これに対して、施工時にパイプのおねじ部にシールテープを巻くか液状シール材を塗布し、従来の管継手に接合した場合に曲線のグラフを示すように徐々に締め付けトルクが上昇する。
従って、従来の接合方法では最適なねじ込み量を管理することが難しい。
【0011】
ここでシール剤の塗布範囲が0.1n未満ではシール性に問題が生じ、0.9nを超えるとトルクコントロールがかかるタイミングが遅れ、過締め状態になる恐れがあるからである。
安定したトルクコントロールが得られ、塗布範囲を小さく抑えることで塗布量を少なく管理するには塗布範囲は0.2n〜0.6nまでが好ましい。

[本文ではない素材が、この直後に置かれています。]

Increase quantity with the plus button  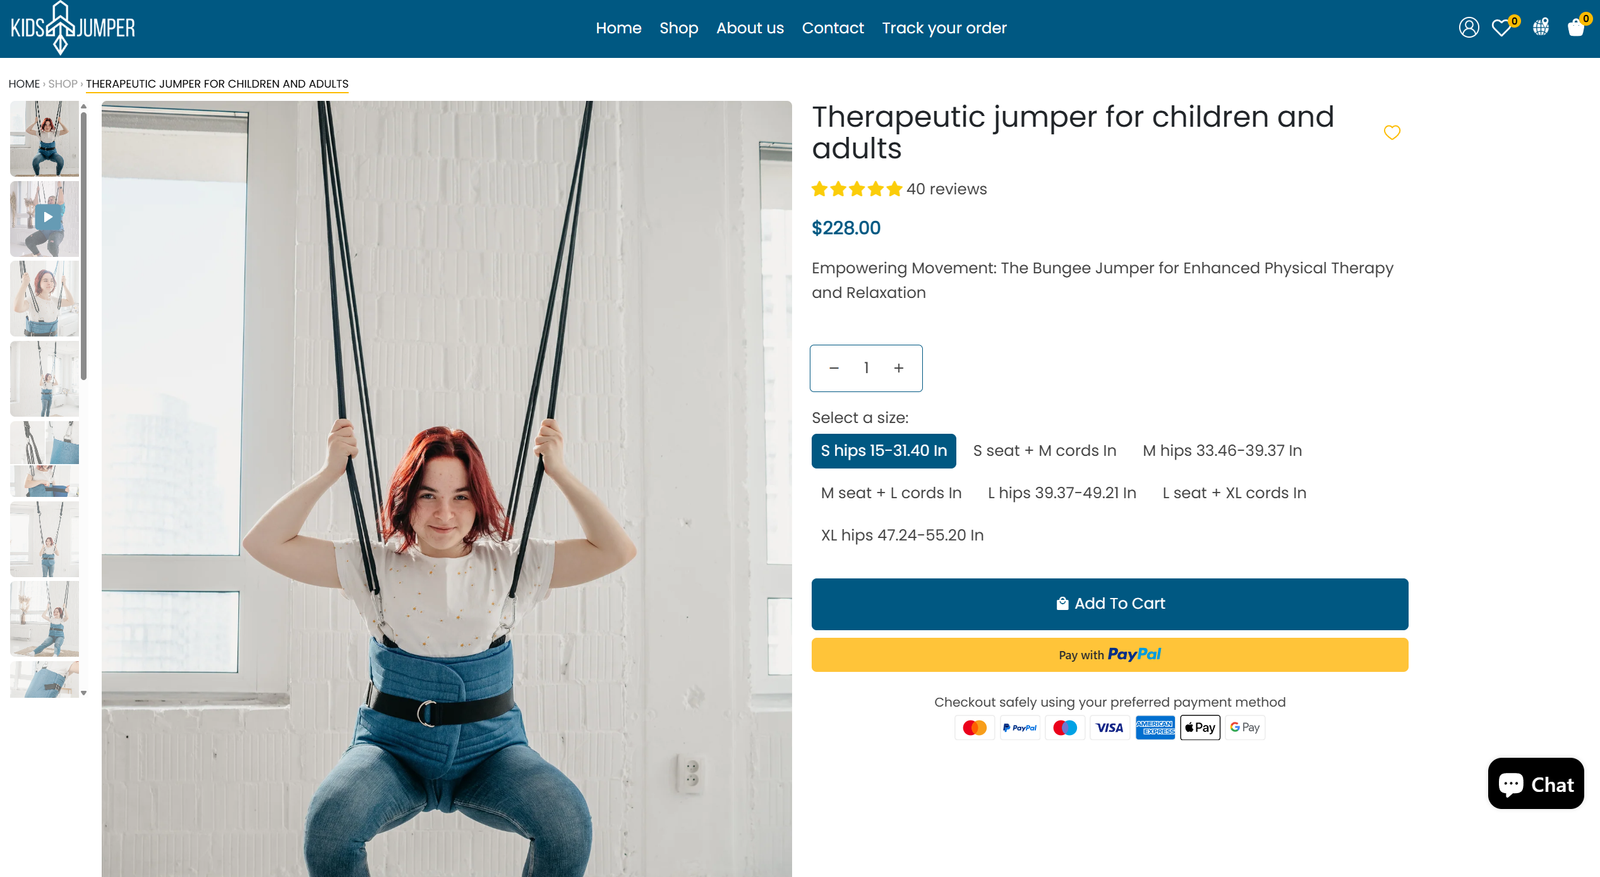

また、潤滑性のシール剤は均一に塗布しやすいフッ素系のシール剤が好ましい。
【0012】
フッ素系のシール剤をプレコートした管継手に接合するパイプ材の先端部のおねじ部に付着している切削油をウエスにて簡易的に拭き取ったもの(切削油付着有り)と脱脂剤にて切削油を完全に除去したもの(切削油付着無し)とをねじ込みトルク100[N・m]でねじ込み比較をした。

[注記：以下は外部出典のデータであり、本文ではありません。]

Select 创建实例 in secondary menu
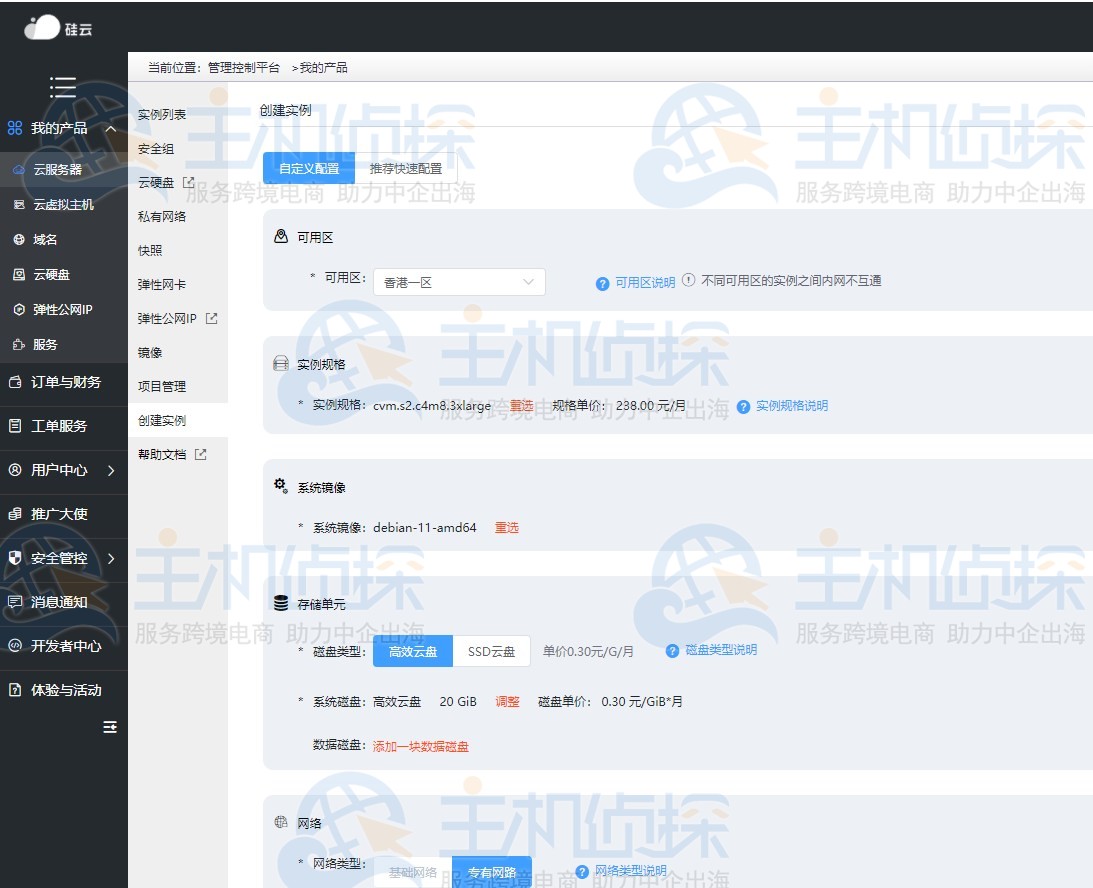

その結果、切削油付着材のパイプは約8.5山までねじ込まれたが、切削油付着無しのパイプは約6.5山までしかねじ込まれず、そのねじ込み山数に2山も差があった。
本発明者が対策案を検討した結果、フッ素系のシール剤を塗布及び乾燥させたプレコート皮膜はゴム質を有することから、従来の液状シール剤よりは摩擦抵抗が存在することが明らかになった。

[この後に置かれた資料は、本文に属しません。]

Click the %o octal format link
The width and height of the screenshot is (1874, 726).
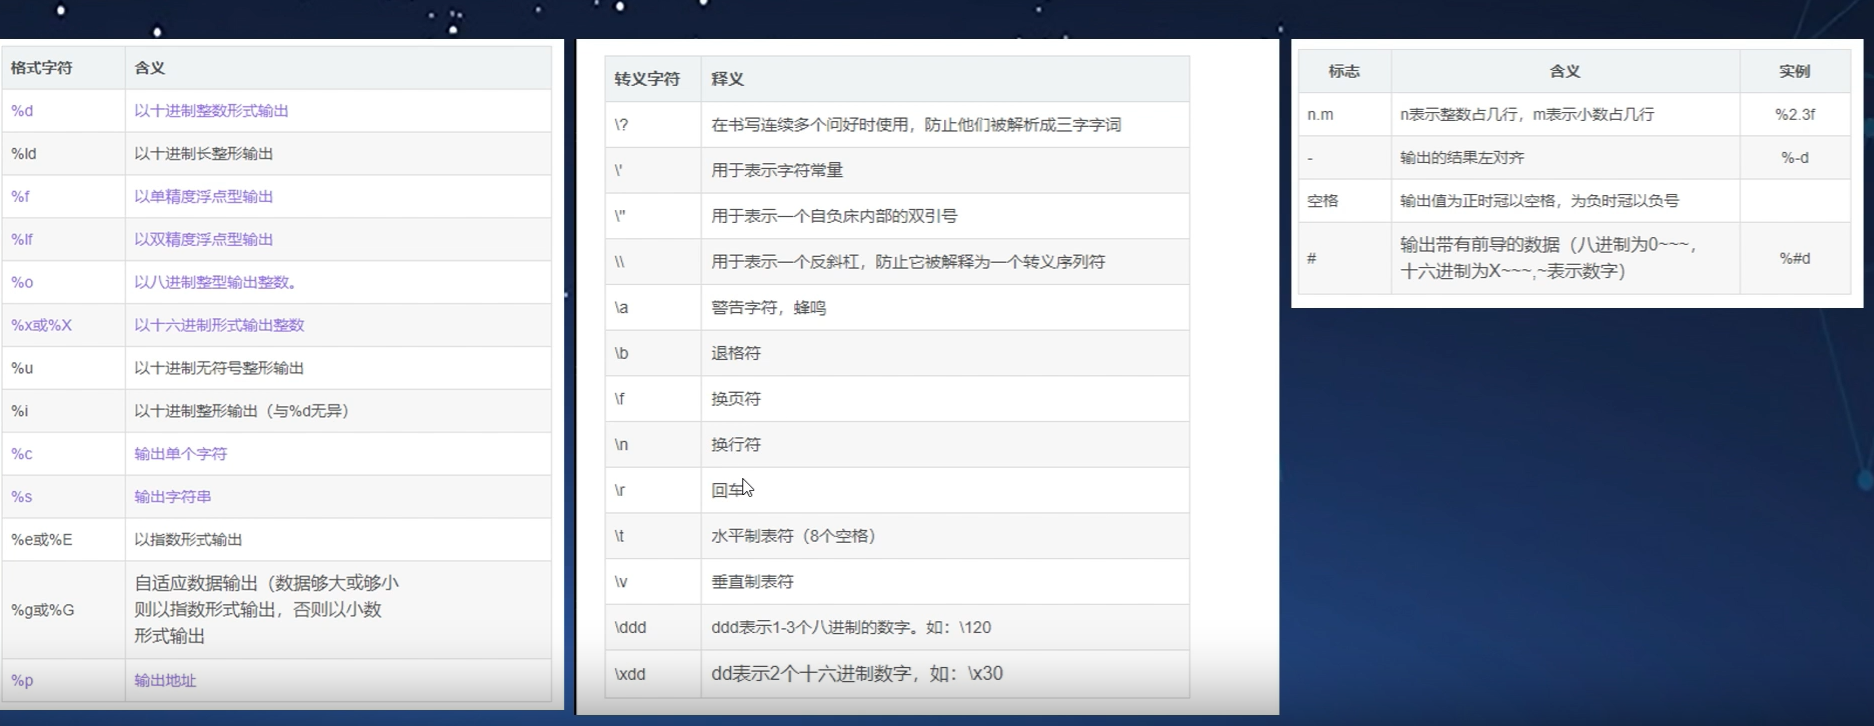click(x=22, y=283)
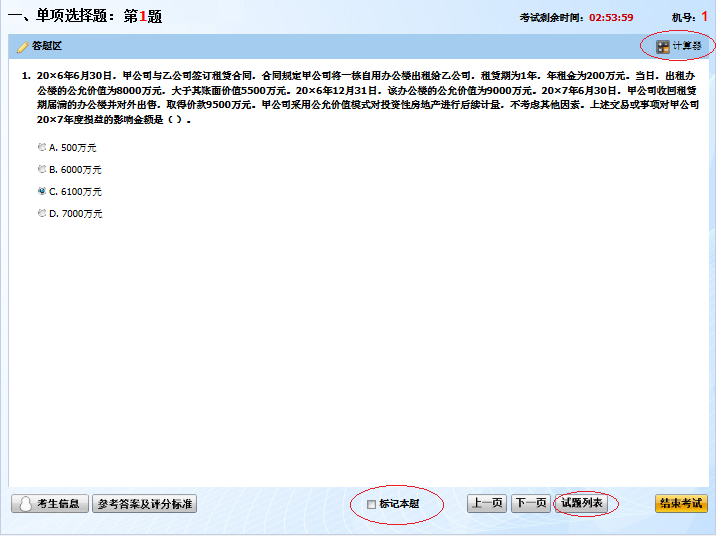Open the 计算器 calculator tool icon
Screen dimensions: 716x536
coord(663,46)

そこで、管継手のプレコート表面に防錆油等のオイルを少量塗布した結果、パイプ材側のねじ部に切削油が付着しているいないに関わらず、締め付けトルクが安定することが明らかになった。
【0013】
即ち、本発明に係る配管接続方法は、請求項1又は2記載の管継手のねじ部に予め防錆油等のオイルを塗布し、パイプ材の先端部に加工したねじ部と螺合接続することを特徴とする。
【発明の効果】
【0014】
本発明に係る管継手にあっては潤滑性のシール剤をねじ部の所定範囲に予め塗布し、乾燥させるプレコートタイプのシール剤を用いたことにより、従来のシールテープ等では転造ねじと切削ねじとに大きなトルク差(転造ねじの方が約1.5〜2.0倍高い)があったのに対して、その締め付けトルクの差が小さくなり、さらに塗布範囲を制御したことにより、ねじ加工の方法を問わずにトルクコントロール機能が現れ、標準ねじ込み山数と標準締め付けトルクを一致させることができる。
これにより現場でのねじ込み接続作業が容易になる。
また、管端防止継手にあっては、過締め付けによるコアの破損、脱落を防止できる。
さらに管継手のプレコート表面にオイルを塗布してパイプ材を配管接続すると、パイプ材側のねじ部に切削油が付着しているいないに関わらず、締め込みが安定する。
【図面の簡単な説明】
【0015】
【図1】ねじ部の標準ねじ込み山数とシール剤の塗布範囲を模式的に示す。
【図2】トルクコントロール機能の説明図を示す。
【図3】塗布範囲と締め付けトルクの測定結果を示す。
【図4】平成19年版「機械設備工事管理指針」に記載されている表を示す。
【図5】シール剤プレコートの表面にオイル(防錆油)を塗布したもの及び塗布しないものと、パイプ側の切削油有無による締め付けトルク比較結果を示す。
【図6】管端防食継手の断面例を示す。
【発明を実施するための形態】
【0016】
まず、予備評価として呼び径25Aのめねじ管継手を転造ねじと切削ねじの両方を製作し、鋼管のおねじに対してねじ込み接合評価を実施した。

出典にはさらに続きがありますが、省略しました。